We’ve been quietly serving families of children with disabilities for over 10 years, but it all started with stepping out and introducing ourselves. No fanfare, no name recognition or big organization behind us. We are just a local family trying to pay forward what we’ve been given.
When our daughter Rylee was diagnosed with a serious disability, we struggled as parents – not with loving and caring for her, but with worry: Would she be valued and accepted in our community?
Two ladies, Dawn and Christy, both mothers to daughters with disabilities, introduced themselves and quickly became sweet friends and fierce supporters.

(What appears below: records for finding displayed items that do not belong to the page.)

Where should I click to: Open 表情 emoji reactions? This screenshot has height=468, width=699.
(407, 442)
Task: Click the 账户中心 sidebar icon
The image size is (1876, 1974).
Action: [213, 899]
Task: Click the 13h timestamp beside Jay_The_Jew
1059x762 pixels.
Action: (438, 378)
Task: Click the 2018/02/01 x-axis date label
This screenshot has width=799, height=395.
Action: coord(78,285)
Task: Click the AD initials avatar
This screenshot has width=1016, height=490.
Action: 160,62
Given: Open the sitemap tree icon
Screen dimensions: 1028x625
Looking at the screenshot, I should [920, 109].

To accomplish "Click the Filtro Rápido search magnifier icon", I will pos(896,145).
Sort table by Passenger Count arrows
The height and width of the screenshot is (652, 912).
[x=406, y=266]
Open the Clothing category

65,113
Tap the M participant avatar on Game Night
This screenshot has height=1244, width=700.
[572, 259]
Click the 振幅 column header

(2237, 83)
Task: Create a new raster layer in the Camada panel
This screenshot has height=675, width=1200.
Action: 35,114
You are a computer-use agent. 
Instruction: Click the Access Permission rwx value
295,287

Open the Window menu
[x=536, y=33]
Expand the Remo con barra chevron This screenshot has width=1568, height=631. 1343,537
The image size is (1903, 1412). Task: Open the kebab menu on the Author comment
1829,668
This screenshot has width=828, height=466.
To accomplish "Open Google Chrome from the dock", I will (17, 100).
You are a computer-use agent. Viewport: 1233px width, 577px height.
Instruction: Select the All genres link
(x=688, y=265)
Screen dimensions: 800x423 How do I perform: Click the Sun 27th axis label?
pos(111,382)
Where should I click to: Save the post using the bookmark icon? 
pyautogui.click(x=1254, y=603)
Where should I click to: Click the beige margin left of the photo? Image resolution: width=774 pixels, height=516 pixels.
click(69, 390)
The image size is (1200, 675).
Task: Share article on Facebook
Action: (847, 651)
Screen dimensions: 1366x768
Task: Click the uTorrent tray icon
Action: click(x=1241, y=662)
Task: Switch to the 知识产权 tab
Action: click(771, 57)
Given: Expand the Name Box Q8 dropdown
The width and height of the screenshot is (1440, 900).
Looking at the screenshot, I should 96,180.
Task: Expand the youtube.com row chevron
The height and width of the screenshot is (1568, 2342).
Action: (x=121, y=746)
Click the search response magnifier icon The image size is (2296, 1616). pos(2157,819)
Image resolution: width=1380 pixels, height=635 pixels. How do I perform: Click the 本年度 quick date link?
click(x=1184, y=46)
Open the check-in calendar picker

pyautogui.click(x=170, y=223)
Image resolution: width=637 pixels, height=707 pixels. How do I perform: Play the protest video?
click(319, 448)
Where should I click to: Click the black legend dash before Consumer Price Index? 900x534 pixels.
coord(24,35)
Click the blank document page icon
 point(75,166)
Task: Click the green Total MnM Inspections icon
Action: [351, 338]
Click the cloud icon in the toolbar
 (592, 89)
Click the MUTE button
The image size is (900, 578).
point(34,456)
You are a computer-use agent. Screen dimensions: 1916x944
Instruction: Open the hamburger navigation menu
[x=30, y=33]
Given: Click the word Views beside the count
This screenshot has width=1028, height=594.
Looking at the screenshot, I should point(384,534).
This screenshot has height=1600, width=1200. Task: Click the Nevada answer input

Having a small sense of community gave us courage to step out and encourage other parents.
Jeremiah Tree Foundation – and each of the branches growing out of it – will allow us to continue to ensure each of our girls make an impact in the community. Everything we’ve learned, the acceptance we’ve been shown, and the network we’ve made we hope to share with other families. Having the framework of nonprofit status will give us greater transparency and support sustainability.
We are incredibly grateful for a dedicated board and excited by the collaboration with our advisory team. The community has already gone out of their way, lending legal, financial, graphic design, and marketing expertise to us as we grow.
The generosity we’ve seen from the community reflects the values and mission of Jeremiah Tree. We are guided by values and beliefs like caring for our neighbors, showing hospitality to others, the inherent value of every person, and loving people right where they are.
As we raise awareness, create opportunities to encourage, and continue the dialogue about the importance of everyone’s place in the community – remember, families aren’t looking for grand gestures or for someone to have all the answers. They’re just looking for a safe spot to be themselves. Families of all abilities should feel fully planted and included in their community, in a way that allows them to thrive and grow.
It just starts with each of us stepping out and saying, “Hey there.”